September 15, 2011 20:08 by PrideAngelAdmin
Alternative families show SATURDAY 17TH SEPTEMBER 10 am - 5 pm

Demystifying the process of starting a family
GRAND CONNAUGHT ROOMS, COVENT GARDEN, LONDON

SEMINAR BOOKINGS NOW OPEN EACH SEMINAR BOOKED COSTS £3

• Thinking of becoming a parent?
• Want to understand the options available to you?
• Are you considering IVF, adoption or surrogacy?
• Want to understand your rights as a parent?
• Need help deciding on known or anonymous donors?
• Want to find support networks for same-sex parents?

A one-stop shop for anyone wanting to become a parent. The Alternative Families Show brings together all the information you need to make informed choices on parenthood. For the the lesbian and gay community, this is your opportunity to get some real facts surrounding same-sex parenting, co-parenting, surrogacy and much more.

Exhibitors 2011 include the following:

The lesbian, gay and bisexual charity.
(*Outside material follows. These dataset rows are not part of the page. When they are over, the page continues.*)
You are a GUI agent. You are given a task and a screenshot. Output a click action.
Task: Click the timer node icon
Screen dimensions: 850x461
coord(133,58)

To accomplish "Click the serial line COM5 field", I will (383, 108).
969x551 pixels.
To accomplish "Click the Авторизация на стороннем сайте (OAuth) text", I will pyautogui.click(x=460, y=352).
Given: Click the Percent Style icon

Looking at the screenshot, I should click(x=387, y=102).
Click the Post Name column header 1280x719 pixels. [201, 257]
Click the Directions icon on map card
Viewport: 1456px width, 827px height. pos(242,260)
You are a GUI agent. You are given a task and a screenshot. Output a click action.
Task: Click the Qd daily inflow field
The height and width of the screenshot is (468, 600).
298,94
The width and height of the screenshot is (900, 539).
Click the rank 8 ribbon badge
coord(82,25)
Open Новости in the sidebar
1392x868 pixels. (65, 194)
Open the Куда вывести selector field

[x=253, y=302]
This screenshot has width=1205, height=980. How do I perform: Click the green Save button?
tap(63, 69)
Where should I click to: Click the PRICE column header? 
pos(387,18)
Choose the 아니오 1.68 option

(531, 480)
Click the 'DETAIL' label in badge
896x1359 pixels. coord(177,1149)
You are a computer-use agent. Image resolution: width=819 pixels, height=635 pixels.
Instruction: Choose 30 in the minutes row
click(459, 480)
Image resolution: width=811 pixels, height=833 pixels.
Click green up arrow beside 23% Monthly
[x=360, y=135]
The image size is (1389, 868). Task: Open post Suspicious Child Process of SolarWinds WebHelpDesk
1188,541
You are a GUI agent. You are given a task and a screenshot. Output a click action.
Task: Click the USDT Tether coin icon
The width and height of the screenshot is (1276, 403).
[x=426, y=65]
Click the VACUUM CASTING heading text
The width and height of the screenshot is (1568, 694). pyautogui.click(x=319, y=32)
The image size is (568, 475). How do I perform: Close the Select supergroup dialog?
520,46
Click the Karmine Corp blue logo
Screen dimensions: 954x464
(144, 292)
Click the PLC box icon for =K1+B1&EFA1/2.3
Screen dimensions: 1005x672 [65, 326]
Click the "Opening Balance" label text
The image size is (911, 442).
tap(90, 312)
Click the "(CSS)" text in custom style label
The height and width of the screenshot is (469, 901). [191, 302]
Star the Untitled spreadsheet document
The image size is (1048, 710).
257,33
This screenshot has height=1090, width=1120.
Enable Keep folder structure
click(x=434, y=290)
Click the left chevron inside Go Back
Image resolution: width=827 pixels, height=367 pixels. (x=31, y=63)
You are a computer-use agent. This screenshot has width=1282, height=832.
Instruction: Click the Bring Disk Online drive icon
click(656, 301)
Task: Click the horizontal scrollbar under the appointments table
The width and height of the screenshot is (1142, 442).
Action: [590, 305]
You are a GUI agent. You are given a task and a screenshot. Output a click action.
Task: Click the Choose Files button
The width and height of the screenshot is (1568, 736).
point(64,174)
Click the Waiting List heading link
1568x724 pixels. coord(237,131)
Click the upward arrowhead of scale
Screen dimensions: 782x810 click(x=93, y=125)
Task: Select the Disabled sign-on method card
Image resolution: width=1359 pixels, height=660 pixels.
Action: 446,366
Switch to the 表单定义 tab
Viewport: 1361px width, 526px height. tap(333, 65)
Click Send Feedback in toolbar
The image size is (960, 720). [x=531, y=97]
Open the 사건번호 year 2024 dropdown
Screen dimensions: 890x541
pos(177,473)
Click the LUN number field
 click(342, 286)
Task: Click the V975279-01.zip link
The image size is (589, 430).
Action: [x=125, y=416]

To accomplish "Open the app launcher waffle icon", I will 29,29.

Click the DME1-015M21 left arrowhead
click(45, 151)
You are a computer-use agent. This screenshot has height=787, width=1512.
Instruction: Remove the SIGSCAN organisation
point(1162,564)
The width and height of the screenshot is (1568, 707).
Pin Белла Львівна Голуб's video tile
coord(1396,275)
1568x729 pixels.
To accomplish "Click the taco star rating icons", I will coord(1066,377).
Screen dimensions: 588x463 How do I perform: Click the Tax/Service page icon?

Stonewall played a key role in lobbying for important legislative changes for gay and lesbian parents.
www.stonewall.org.uk

Pride Angel is a leading worldwide connection site, fertility forum and blog for lesbian, gay, single and infertile couples, wishing to become parents through co-parenting and donor conception.
www.prideangel.com

British Association for Adoption and Fostering. Family finding, publications, training, conferences, consultancy, campaigning and advice.
www.baaf.org.uk

Over just the past 8 years, the BSC have matched over 35 couples and singles with surrogates, both traditional and gestational, and with egg donors, producing 45 babies! All of these couples have been matched with surrogates in the USA. Now with recent law changes in the UK and the positive encouragement from the UK community as a whole, we bring you The British Surrogacy Centre, dedicated to building families of the future and giving ordinary people the chance to have a family of their own.
www.britishsurrogacycentre.com

European Sperm Bank provides patients with donor choices. They select donors very carefully and use industry-leading donor screening procedures strictly in line with EU regulations.
www.europeanspermbank.com

L Group Families supports lesbians by providing specialist information and advice on the different services within the marketplace in order that they can make informed choices on the best treatment and options available to them and enjoy the prospect of parenthood. Our aims are:To provide support, information and advice to lesbians who are thinking about starting a family, (now or in the future); and to provide a support service to lesbian parents, carers and their children.
www.lgroupfamilies.org.uk

The North London Adoption Consortium (NLAC) is a partnership of five local authority adoption agencies (Barnet, Camden, Enfield, Haringey and Islington) and the voluntary agency Norwood. We all work together to provide the very best possible service for children waiting to be adopted and for those wanting to adopt. Working in partnership means we are able to offer a greater range of choice for children and adopters. By sharing information about waiting children and approved adopters, we are able to find new homes for children in a more efficient and timely manner.
www.adoptionnorthlondon.co.uk

Human Fertilisation and Embryology Authority
Dedicated to licensing and monitoring UK fertility clinics and providing impartial and authoritative information to people considering or going through treatment or donating.
www.hfea.gov.uk

Kites Children’s Services has been established since 1995 to provide quality services for young people who present with sexual development problems which may lead to sexually harmful behaviour. Kites has a multidisciplinary team providing residential, fostering, education and aftercare placements all supported by therapeutic services and external consultants.
www.kitescs.com

New Family Social is the UK wide support network for LGBT adopters, foster carers and their children. We have over 450 families and families to be who share advice and encouragement online, and can find others near them in order to build their local support networks. Most importantly, our regular family events around the UK give our children the confidence of knowing other families like theirs.
www.newfamilysocial.co.uk

and many more exhibitors....

Seminars run throughout the day on subjects from conception, adoption, legal rights, & support networks. The show will give you access to information from top UK advisors in their field.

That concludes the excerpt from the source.